PROBLEM STATEMENT => Which lines in the entries below contain the string "delle"? Show each of them in full.

DATA RECORDS =>
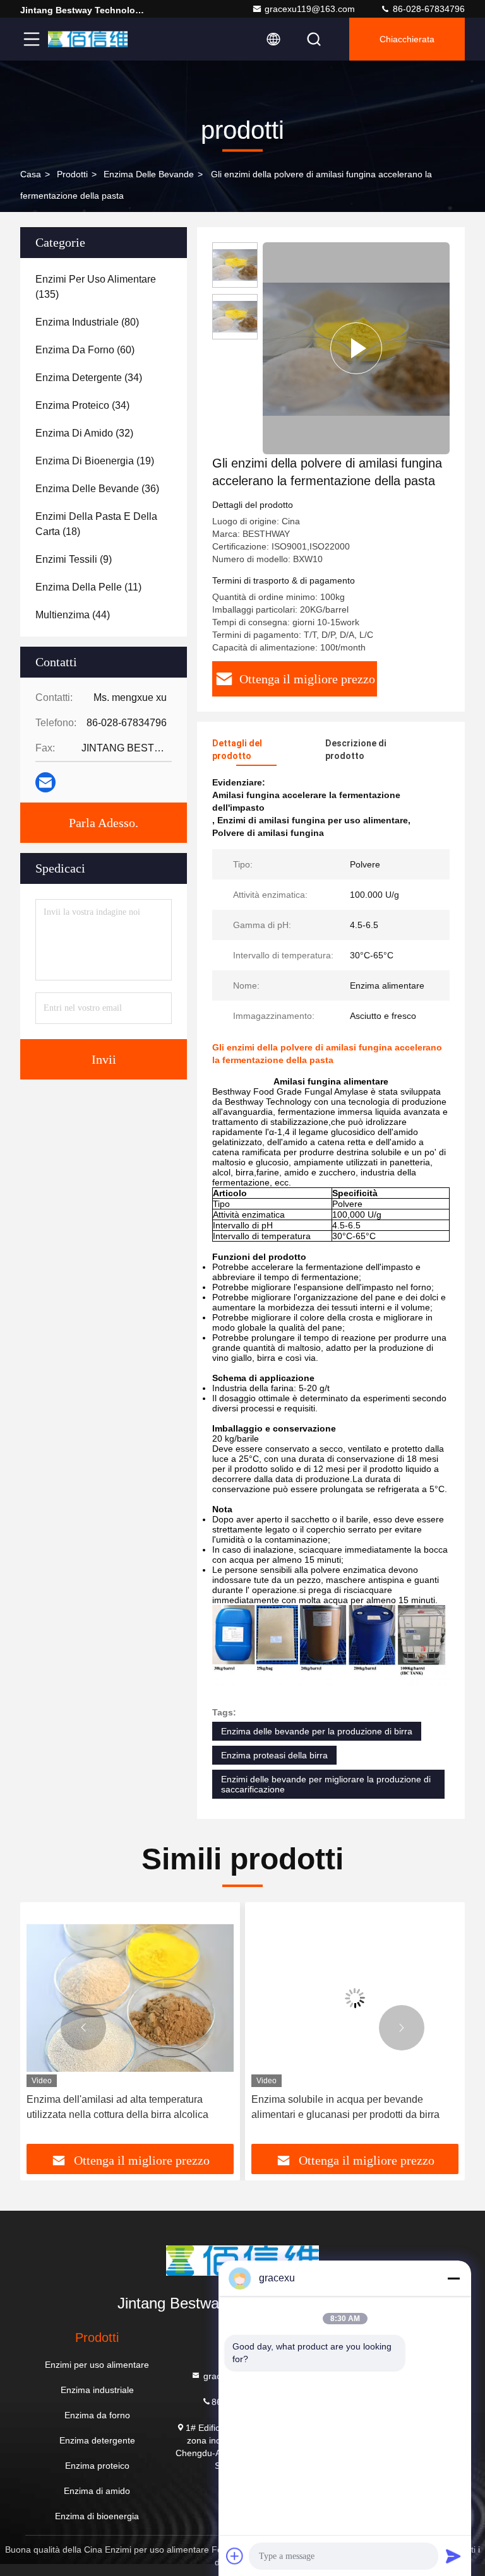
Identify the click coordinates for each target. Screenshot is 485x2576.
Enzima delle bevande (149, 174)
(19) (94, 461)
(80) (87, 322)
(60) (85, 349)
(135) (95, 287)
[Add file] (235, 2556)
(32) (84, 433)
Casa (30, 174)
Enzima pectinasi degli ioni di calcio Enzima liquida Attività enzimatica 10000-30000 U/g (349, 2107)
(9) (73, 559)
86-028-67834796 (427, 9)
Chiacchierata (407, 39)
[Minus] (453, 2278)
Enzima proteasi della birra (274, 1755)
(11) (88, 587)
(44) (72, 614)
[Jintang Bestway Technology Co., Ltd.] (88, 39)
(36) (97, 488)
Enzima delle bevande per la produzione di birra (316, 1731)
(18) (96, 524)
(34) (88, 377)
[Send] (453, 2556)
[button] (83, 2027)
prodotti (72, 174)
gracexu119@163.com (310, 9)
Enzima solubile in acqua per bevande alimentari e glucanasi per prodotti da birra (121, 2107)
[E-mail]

ANSWER TO THE EXERCISE =>
Enzima delle bevande (149, 174)
Enzima delle bevande per la produzione di birra (316, 1731)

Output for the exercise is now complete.